Я часто видел шрамы на теле отца и понимал, что война — это не фильм Джона Уэйна. Но мужчины из поколения отца, которые выжили и вернулись домой не совсем изувеченными, нашли себе любовь на всю оставшуюся жизнь. Что лучше? Война и настоящая любовь? Или мир и любовь периодами по пять, шесть или семь лет? Кому больше повезло? Моему отцу или мне?…
— Тебе нравилась эта девушка, правда? — сказала мама, возвращаясь в комнату с двумя чашками дымящегося чая. — То есть эта женщина, Сид. Она тебе очень нравилась.
Я кивнул:
— Я бы хотел, чтобы мы продержались вместе. Как вы с папой. В наше время это кажется невозможным.
— Ты слишком сентиментально относишься к прошлому, — ответила мама без тени осуждения. — Ты думаешь, это было сплошь темное пиво и красные розы.

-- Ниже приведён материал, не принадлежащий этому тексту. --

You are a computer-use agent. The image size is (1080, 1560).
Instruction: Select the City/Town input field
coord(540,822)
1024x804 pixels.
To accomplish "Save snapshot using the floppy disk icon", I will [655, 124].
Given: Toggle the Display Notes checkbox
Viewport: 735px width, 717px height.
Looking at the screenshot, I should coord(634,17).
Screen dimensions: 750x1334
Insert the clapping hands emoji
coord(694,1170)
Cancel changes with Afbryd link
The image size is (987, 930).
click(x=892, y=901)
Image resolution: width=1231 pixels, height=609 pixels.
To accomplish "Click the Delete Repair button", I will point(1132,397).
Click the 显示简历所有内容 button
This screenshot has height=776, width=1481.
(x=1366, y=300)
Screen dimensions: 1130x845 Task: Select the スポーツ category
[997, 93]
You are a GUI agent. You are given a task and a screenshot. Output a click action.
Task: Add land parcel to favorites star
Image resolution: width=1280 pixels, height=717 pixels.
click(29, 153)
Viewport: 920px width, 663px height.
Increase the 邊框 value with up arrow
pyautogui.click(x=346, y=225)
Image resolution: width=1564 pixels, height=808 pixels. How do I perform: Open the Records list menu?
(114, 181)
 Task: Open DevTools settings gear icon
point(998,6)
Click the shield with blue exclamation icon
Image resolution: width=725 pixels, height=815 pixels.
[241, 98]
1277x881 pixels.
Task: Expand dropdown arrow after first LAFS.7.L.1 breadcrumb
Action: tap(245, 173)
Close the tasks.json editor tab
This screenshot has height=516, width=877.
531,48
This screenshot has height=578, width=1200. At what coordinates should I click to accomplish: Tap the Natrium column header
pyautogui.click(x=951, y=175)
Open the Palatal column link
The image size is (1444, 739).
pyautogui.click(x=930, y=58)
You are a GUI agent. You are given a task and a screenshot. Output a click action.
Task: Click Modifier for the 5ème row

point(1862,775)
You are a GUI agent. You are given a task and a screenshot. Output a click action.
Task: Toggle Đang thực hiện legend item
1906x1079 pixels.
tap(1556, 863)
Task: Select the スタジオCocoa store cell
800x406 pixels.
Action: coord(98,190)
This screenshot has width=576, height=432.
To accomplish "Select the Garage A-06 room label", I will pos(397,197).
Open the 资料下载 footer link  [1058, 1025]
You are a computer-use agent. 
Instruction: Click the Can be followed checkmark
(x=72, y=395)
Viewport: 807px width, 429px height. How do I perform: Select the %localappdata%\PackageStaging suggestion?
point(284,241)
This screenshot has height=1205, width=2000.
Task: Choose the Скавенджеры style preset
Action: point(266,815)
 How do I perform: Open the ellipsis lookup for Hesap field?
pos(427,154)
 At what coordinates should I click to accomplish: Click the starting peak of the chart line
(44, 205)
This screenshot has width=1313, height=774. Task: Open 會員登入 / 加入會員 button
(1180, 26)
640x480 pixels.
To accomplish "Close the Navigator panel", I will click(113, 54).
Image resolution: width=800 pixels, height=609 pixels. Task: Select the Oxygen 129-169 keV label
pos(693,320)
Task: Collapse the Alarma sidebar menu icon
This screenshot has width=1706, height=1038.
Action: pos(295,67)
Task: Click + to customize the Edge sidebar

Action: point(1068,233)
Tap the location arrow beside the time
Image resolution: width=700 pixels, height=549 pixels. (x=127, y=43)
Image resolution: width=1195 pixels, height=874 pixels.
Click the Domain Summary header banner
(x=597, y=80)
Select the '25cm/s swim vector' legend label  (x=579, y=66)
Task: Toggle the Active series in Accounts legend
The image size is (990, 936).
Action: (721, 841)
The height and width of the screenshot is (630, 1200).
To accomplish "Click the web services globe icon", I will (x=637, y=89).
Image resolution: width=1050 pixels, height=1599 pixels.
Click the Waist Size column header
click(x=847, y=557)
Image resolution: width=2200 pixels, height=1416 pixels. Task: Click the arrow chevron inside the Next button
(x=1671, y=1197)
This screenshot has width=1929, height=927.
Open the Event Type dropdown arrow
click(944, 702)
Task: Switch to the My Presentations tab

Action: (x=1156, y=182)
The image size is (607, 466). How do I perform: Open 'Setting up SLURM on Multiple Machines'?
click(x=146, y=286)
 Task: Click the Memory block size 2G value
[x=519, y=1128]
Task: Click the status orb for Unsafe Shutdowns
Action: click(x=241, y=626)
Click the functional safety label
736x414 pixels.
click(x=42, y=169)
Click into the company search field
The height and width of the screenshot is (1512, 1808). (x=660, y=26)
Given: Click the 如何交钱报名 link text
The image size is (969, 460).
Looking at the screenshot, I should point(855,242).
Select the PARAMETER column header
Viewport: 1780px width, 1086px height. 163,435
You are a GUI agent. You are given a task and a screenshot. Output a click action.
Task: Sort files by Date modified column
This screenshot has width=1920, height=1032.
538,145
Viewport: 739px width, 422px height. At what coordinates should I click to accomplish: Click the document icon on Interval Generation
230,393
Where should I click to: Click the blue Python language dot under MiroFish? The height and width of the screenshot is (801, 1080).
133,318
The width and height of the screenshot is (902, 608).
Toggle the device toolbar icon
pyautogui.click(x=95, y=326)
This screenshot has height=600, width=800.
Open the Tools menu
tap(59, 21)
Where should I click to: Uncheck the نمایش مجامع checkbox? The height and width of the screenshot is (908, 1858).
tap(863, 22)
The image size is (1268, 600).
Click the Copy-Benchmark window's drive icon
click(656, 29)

На самом деле все было сложнее.
— Но вы с папой были счастливы.
— Да, были, — сказала она, и по ее взгляду было понятно, что мыслями она где-то далеко, куда мне не попасть никогда. — Мы с твоим отцом были счастливы.
И я подумал: я тоже был счастлив с вами.
Вспоминая детство, я видел перед собой высушенный солнцем август, самое начало месяца, когда передо мной торжественно разворачивались долгие шестинедельные каникулы, и я знал, что предстоят поездки на машине в деревенские пивные, там папа и дядья будут играть в дартс и выносить лимонад и чипсы для меня и моих двоюродных братьев во дворик, где мы играем на траве. А наши мамы будут сидеть за деревянным столом, попивая сидр и посмеиваясь, отстраненные от мужчин так же, как это принято у мусульман.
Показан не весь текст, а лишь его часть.